この親のところに戻すな
戻すなといってももう彼はこの世間に戻ってしまっているのである。親のところにも大過なければ帰るはこびになるのである。
残念ながら子育てに失敗する親というのはいる。親だから間違いないだろうなんてことは昨今の虐待事件など引き合いに出さずとも遠い遠い昔から子育てに失敗する親はいる。子供を間接直接に殺す親はいる。別に親の育て方がすべての根源だとはいわない。生まれついての資質などさまざま要因はあるだろう。だけれども、7年の教育の成果など、日々の生活という魔物の前にはほとんど無力だ。恐ろしいのは日常という名の現実なのである。人間の体の細胞は日々入れ替わっていく。血液は三ヶ月でまったく別物になる。その三ヶ月のマイニチのひと時ひと時が人間を作っていく。14歳は大人である。14歳でやったことの責任は自分がとらなくてはいけない。

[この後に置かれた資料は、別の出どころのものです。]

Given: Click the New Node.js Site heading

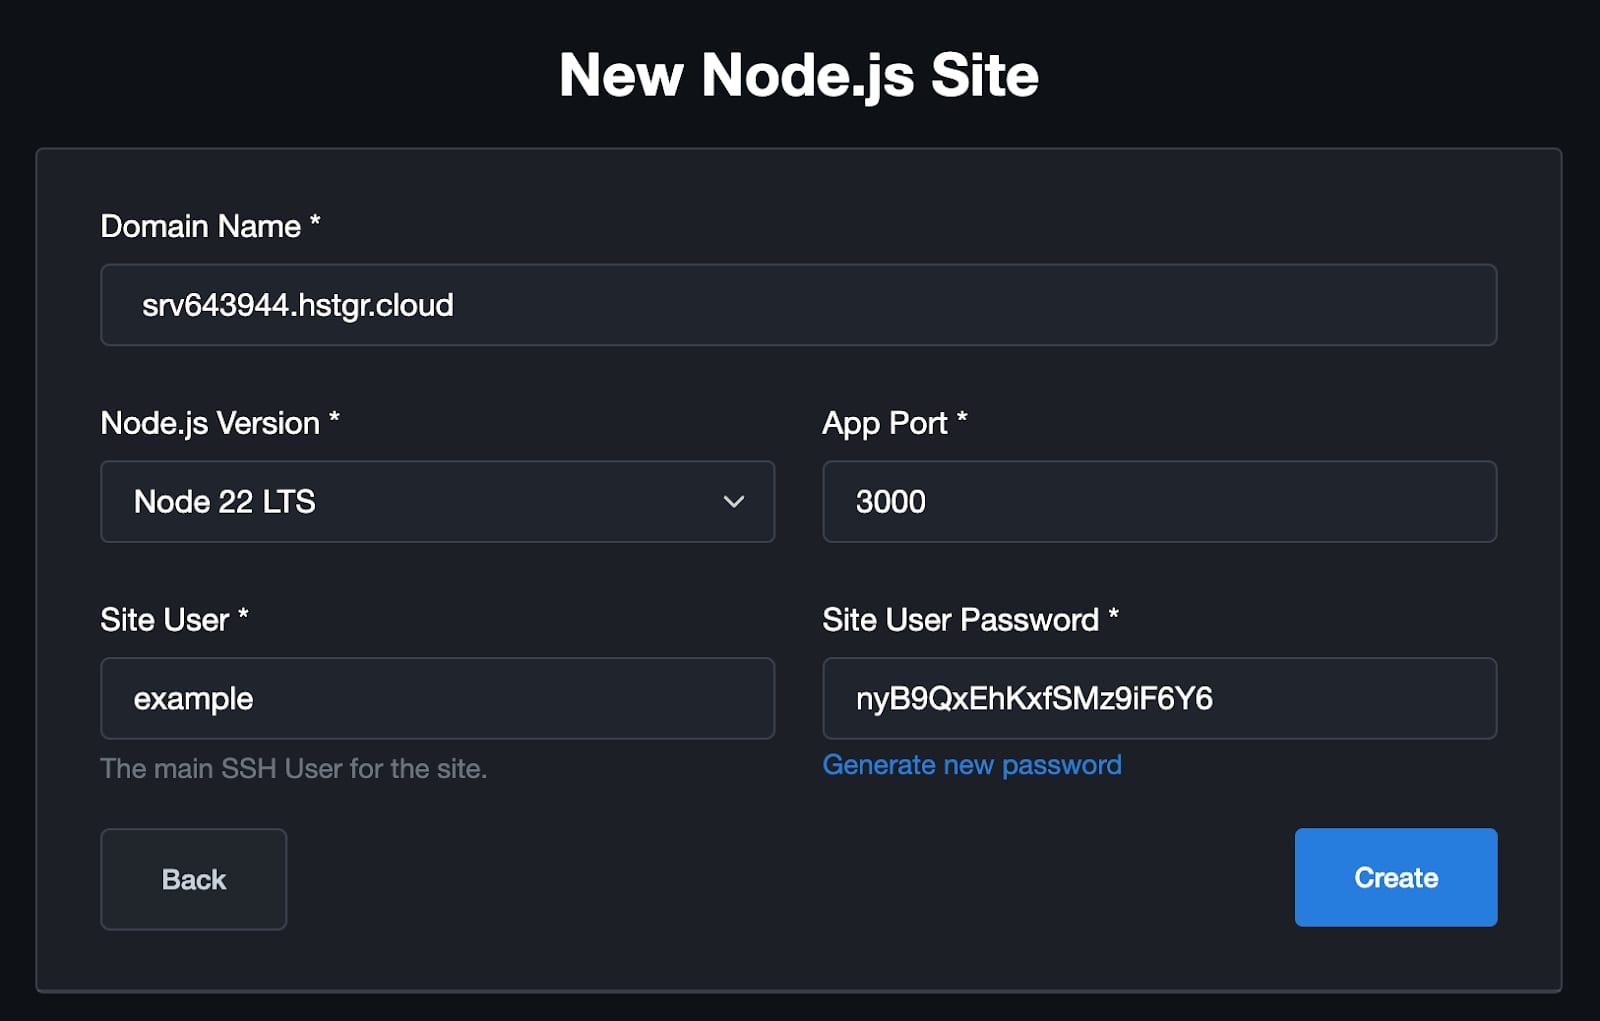Looking at the screenshot, I should [x=798, y=75].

私たちが一生この子の面倒を見る静かに見守れなどという妄言を吐く親のところに戻すな。また同じ事をするとは別段いわない。ただまた同じ地獄がこの家族に訪れるということだ。社会はそれに耐えられないだろう。あの事件に社会は耐えられなかった。今度はどんな耐えがたさが訪れるのか。この親のところに戻すな。大人は自分の責任は自分で取らなくてはいけない。そうでないと人は錆びる、人は腐る、そんな地獄には社会は耐えられない。そして日本には引きこもりという名前の地獄が100万人単位で存在すると言われている。日本の陥っている深み。見せ掛けだけの平和が生み出したもの。